Существо № 8. Не забывайте, что и мы когда-то, очень давно, тоже были сковородками…
А теперь разрешите представиться более точно. Я — это я, Мариус — это мое бывшее, средневековое воплощение, а существо № 8 — это уже не человек, но он был им десятки тысячелетий назад; зато Ладочка — это молодая, белокурая, нежная, неизвестно из какого времени, девушка, которая, бросив все на свете, потусторонне и неожиданно привязалась к нам.
И мы странствуем вместе неизвестно откуда и куда. А теперь мы находимся здесь.
Что окружает нас?
Меняющиеся предметы, но среди них постоянна одна — большая черная груша, которая, как лампа, свисает… с пустоты.

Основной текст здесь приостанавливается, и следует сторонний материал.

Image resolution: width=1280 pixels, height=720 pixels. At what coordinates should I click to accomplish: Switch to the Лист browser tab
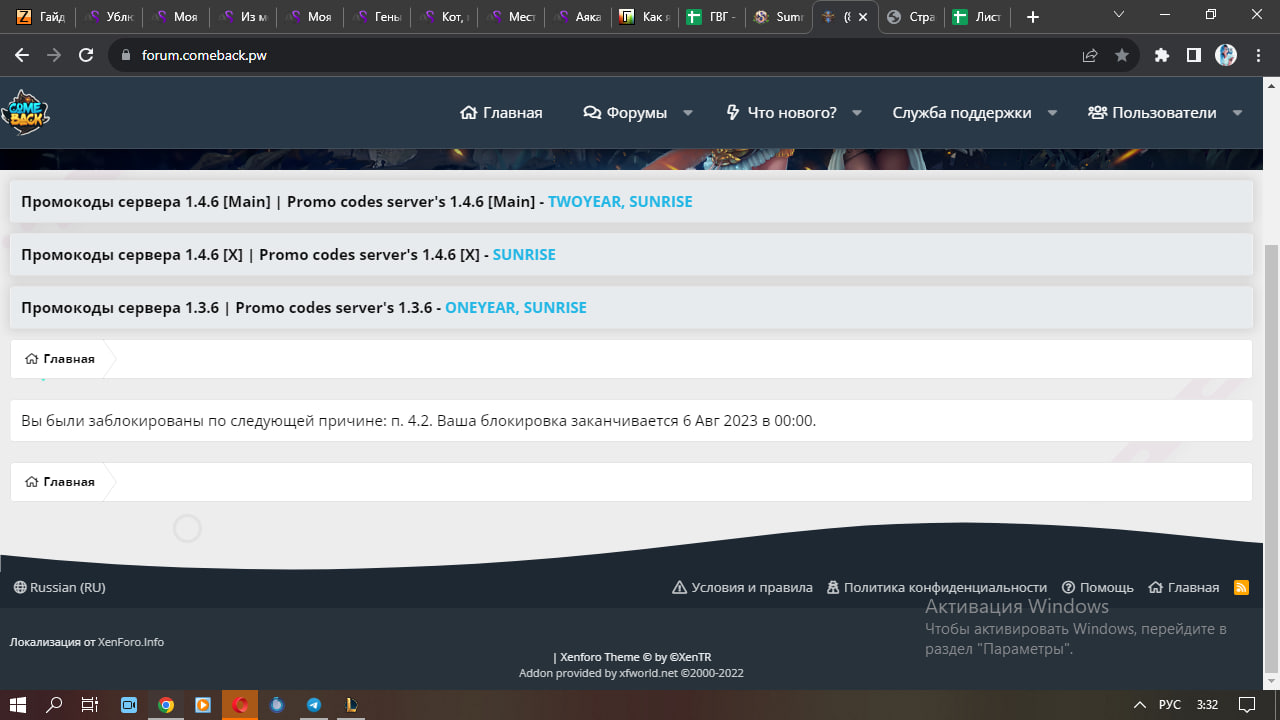click(x=978, y=17)
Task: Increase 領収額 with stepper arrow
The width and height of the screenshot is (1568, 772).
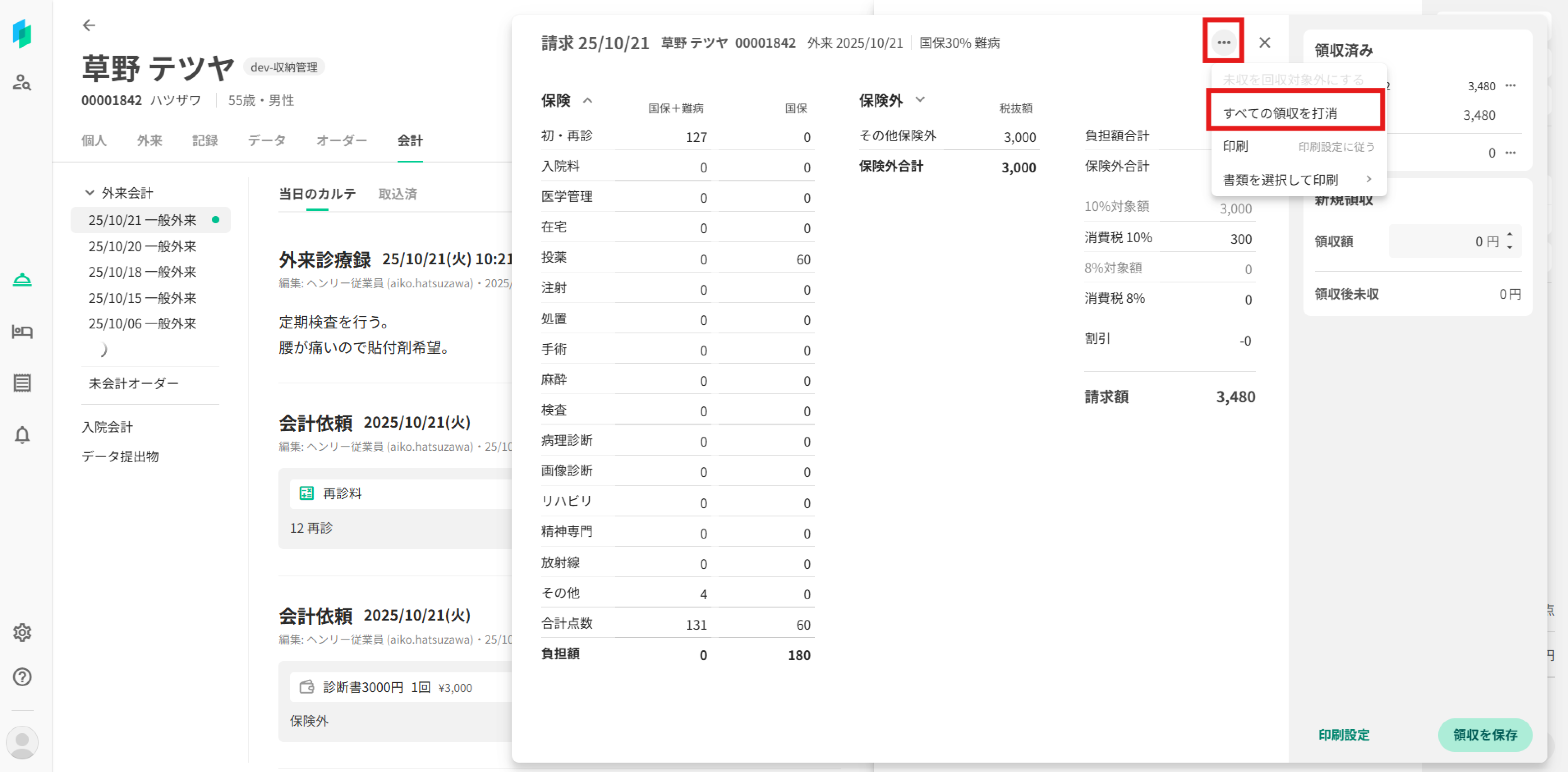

А дальше — по ту сторону этого странного мира — бродят одинокие спотыкающиеся люди. Они покупают в магазинах слезы, хлеб и водку. На нас они не обращают внимания, наверное, потому, что не видят нас; о, почему нас никто не видит! Нас не видит, наверное, и сам Бог. Да и как можно видеть наш мир, точно вытолкнутый из пространства, как пробка из воды… Ладочка, Ладочка, может быть, мы просто больны? Помнишь, существо № 8, наклонившись к тебе своим странным тетраэдным телом (оно, как все мы, очень любит тебя), рассказывало тебе, что от человека может произойти длинная цепь невиданных существ, развивающихся в сфере душевной патологии, и что тайна сия велика есть. Когда ты, улыбнувшись, спросила, не идем ли мы таким путем, существо № 8 захохотало и, прыгнув на единственно неподвижный предмет в нашем мире — углубленную в себя, черную грушу, — подмигнуло нам всеми своими шестьюдесятью глазами. Потом мы все поцеловались друг с другом и выпили немного вина. Ты улыбнулась, когда Мариус, взглядом, точно вышедшим из глубокого Средневековья, удивленно посмотрел на меня, свое будущее воплощение. «Он все еще не может привыкнуть», — засмеялась ты, и, как всегда, в воздухе словно задрожали колокольчики из мыслей… А ты помнишь, Ладочка, что, когда ты смеешься, как будто голубой дождь внезапно и быстро проходит по миру? Но потом ведь, знаешь, всегда опускался этот черный, глухой занавес перед всем… Почему? Разве мир театральная сцена? Конечно, да. Но чья? Кто режиссер? Помнишь, после твоего смеха, когда опускался занавес, мы ничего не видели, все было скрыто, и мы сами цепенели, коченели в одних позах, точно на время превращались в статуи. Потом, когда все проходило, ты первая опоминалась, вся в слезах, и говорила, что никогда уже не будешь смеяться этим своим голубым смехом, чтобы потом не захватило нас подобие смерти.